Romania will not sell its prized natural gas producer Romgaz to a strategic investor but will consider listing it on a stock exchange along with other companies from the energy sector, a minister said yesterday. The government had planned to sell a majority stake in the country’s second-biggest gas producer this year as part of its strategy to overhaul the debt-ridden energy sector before expected European Union entry in 2007. But Economy Minister Codrut Seres told Reuters in an interview that the initial Cabinet plan to give up control over Romgaz was no longer on the table. “We do not need a strategic partner,” Seres said. “Romgaz needs a different approach. Either listing on a stock exchange both in Bucharest and abroad or a minority shareholder with a management agreement.”

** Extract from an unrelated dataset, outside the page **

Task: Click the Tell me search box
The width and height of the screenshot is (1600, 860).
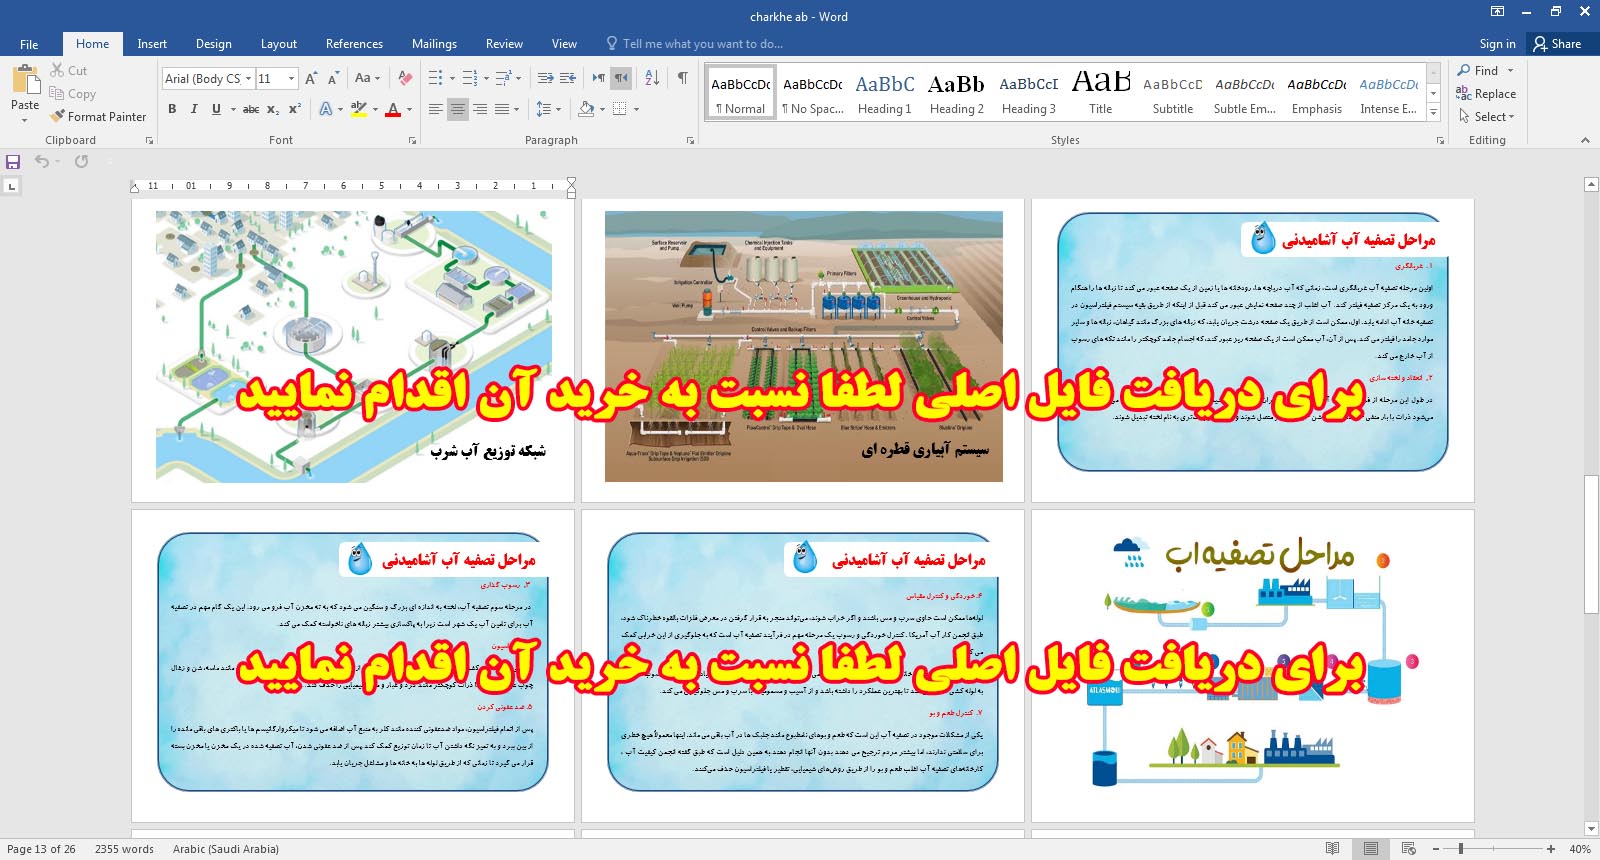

The ministry had aimed to sell a 30 percent stake in Romgaz followed by a share capital increase to boost an investor’s stake to at least 51 percent or sell a majority stake directly. In addition, the ministry had planned listing of up to 15 percent of Romgaz and other state-owned firms to boost activity on the illiquid Bucharest stock exchange. Credit Suisse First Boston was hired to advise the Cabinet on what would be the best strategy for Romgaz and its recommendation should be ready early next year, Seres said. “There’s no urgency to sell 51 percent of Romgaz... and I really think that discussing its privatization is a topic for the next two years,” he said.
Six major companies have expressed an interest in taking over Romgaz, which produces about 7 billion cubic meters of gas annually, over the past months. These firms are: E.ON Ruhrgas, BASF unit Wintershall, Russia’s LUKOIL, Gazprom, Gaz de France and Hungary’s MOL.

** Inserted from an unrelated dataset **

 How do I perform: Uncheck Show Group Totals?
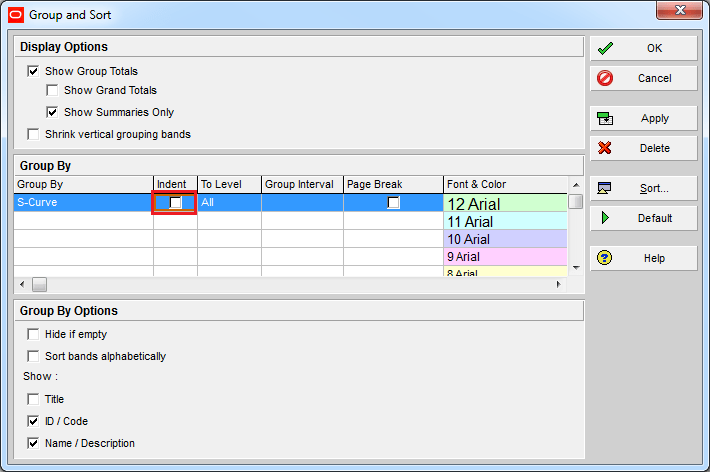[x=34, y=72]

Romania’s gas consumption is the highest in Eastern Europe at 18 billion cubic meters a year. It covers about 65 percent of its needs from its own sources and imports the rest from Russia.
New listings
Seres also said the government had no intention to sell the monopoly gas pipeline operator, Transgaz, but said the firm’s shares should appear on the Bucharest bourse sometime next year. “Transgaz will not be sold to a strategic investor for sure. We have a similar plan as with Transelectrica and plan to list 15 percent,” he said. Last month’s offering of a 10 percent stake in power grid Transelectrica was almost six times oversubscribed. Fully state-owned Transgaz reported a turnover of 770 million lei (216 million euros) and a net profit of 138 million lei in 2005. It transported some 16.2 billion cubic meters of gas last year. Seres said the bourse listing may also be the best option for the planned sale of three smaller electricity distributors, Electrica Transilvania Nord and Sud and Electrica Muntenia Nord, which serve some 3.4 million clients in total. “The last three distributors are not such big companies so there might be a recommendation to privatize them in a package of two-plus-one,” he said.